I am a new nurse, and during assessment my pt was unresponsive after many attempts to arouse her, for a split second I thought she was crashing. Fortunately she was okay. I was so nervous and scared, I am not sure if I will be able to handle a real code after seeing how nervous I was with that lady.


914 Posts

Specializes in Cardiac/Telemetry.

I've been a nurse for about three years and I have yet to become completely confident in a code. It's a high stress situation, and unless you've been involved in a lot of codes, it takes a while to get used to them. My first code was a pt who was stable and actually laughing and talking with me a few minutes before I left the room.
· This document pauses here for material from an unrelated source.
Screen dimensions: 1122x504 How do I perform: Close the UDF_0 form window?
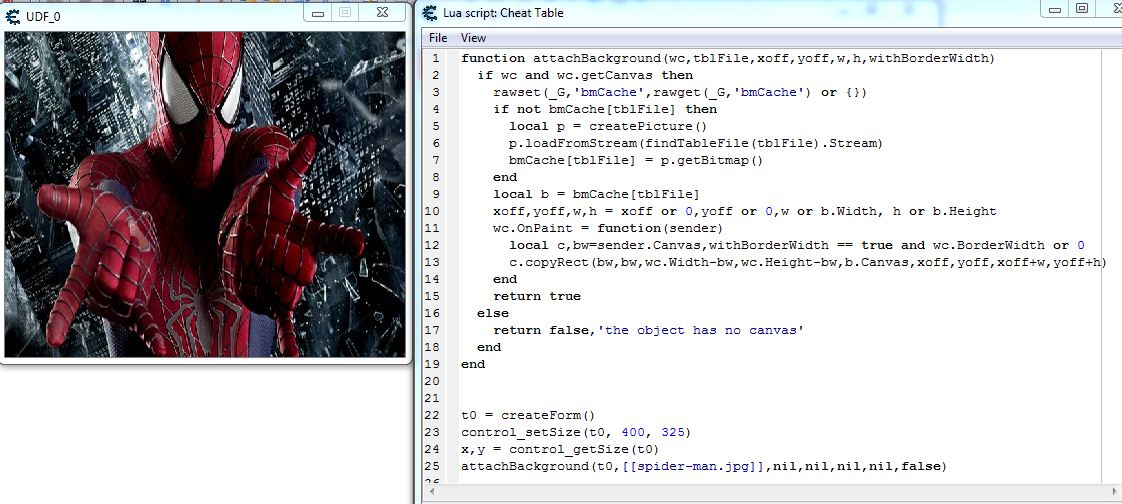coord(381,13)
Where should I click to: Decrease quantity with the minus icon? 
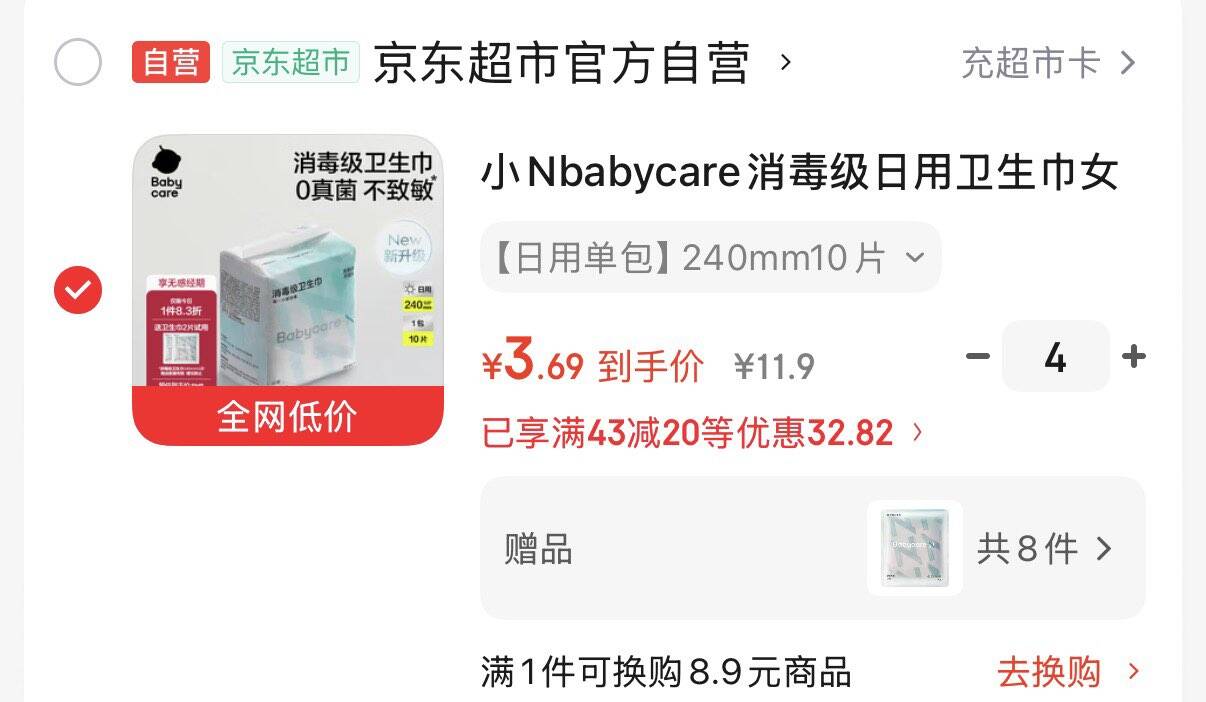pos(978,356)
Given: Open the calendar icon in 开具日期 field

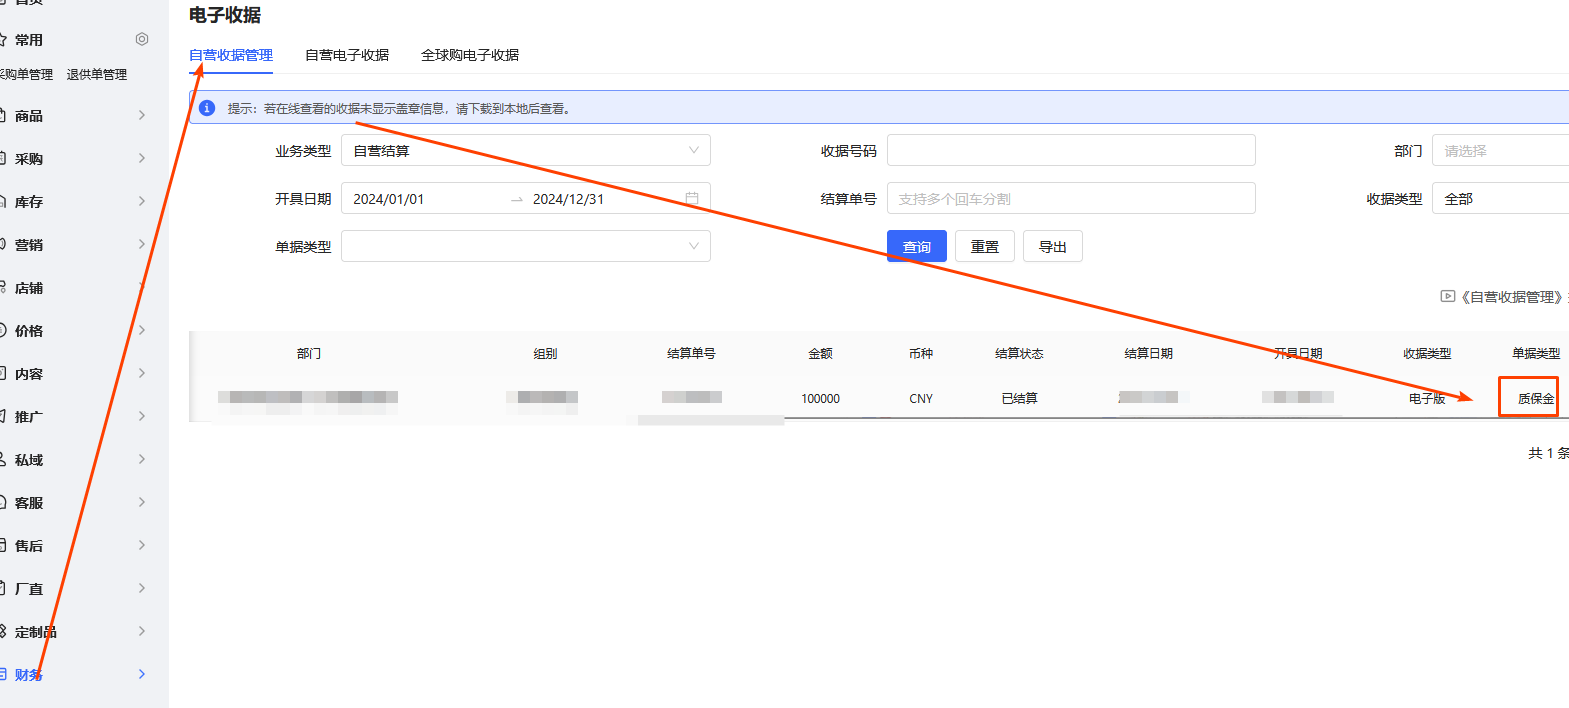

I go up to the nurses' station to look for something when the monitor tech tells me that the pt had become tachycardic. As I was leaving to check, the patient presses the call light and the secretary answers it. She tells me that, "I don't understand what's being said. I just hear noises." I practically run to this pt's room, ask if everything was okay, don't get a response; I see eyes roll backward, agonal breathing...the whole nine yards. I freaked out, started screaming to call a rapid response, nurses come flying in the room, and the pt codes. It all happened so fast, I still don't have any idea what exactly happened. The pt went into PEA and it was a while before we got a pulse. I will never forget this one because everything played like a movie. I was so unbelievably scared!


210 Posts

Has 2 years experience.

I have ACLS and have been in codes before (all of which were brought in by ambulance, none of them have coded on me- but I KNOW to do CPR!!!), but this person was bleeding out and went into hypovolemic shock. I'm glad to hear that I'm not the only one that froze the first time though! One of the other new nurses working with me seemed so calm and collected!


36 Posts

Specializes in ICU, Public Health. Has 5 years experience.

I remember the first time I shocked a patient. I said "all clear" and went to shock. Luckily, my preceptor was there and noticed that my scrub jacket was leaning on the patient. It was full of things like clamps, scissors, pens...If she hadn't grabbed it for me, who knows what would have happened. That'll NEVER happen again.

Code situations get easier. For me, I am more comfortable being on the code team of someone elses patient. If it is my patient, I am more stressed.